Hacker News new | ask | show | jobs
by itronitron 2903 days ago
A lot of those > 1TB data sources are very standardized, they can be mapped to a schema, in which case indexing the data supports interactive queries and analytics. Hadoop seems well suited for data that needs to be processed in very different and changing ways.
2 comments

I think this is the other point that's so often missed/ignored in the "big data" discussion: there's a middle ground between everything-fits-in-memory and must-be-distributed.

The Adam Drake article alludes to it only in the last sentence by mentioning traditional relational databases as an alternative.

For workloads that are relatively I/O-heavy and CPU-light, it's very hard to beat local SSDs (or even HDDs in enough quantity) attached to a single [1] node, if the competition is distributed storage attached by ethernet.

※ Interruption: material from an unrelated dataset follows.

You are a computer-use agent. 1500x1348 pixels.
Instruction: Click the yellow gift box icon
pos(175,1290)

It only takes a couple 600MB/s SSDs to saturate a 10GE. A server with 48 lanes of PCIe 3 slots could take the I/O of 78 of them.

100Gb/s networks are getting close. For upwards of $1k per server (NIC and switch port) one can bring that ratio closer to 4:1 from 39:1. I'd expect this is the attractive route for anyone with CPU needs that can't be met by a 4-socket server.

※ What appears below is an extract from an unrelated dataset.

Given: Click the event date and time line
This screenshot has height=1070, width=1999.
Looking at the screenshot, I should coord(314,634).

[1] Yes, there can be more than one node with copies for redundancy, as has been complained about elsewhere in the sub-thread, or even scalability

You're absolutely right. Probably my estimate of "anything greater than 1TB" was not quite the right number. At that point, though, careful indexing is probably the more expert option. It's easy to throw data into EMR now if you're not super concerned about performance/cost, and it doesn't require you to think through how your data will need to be indexed to support your future needs.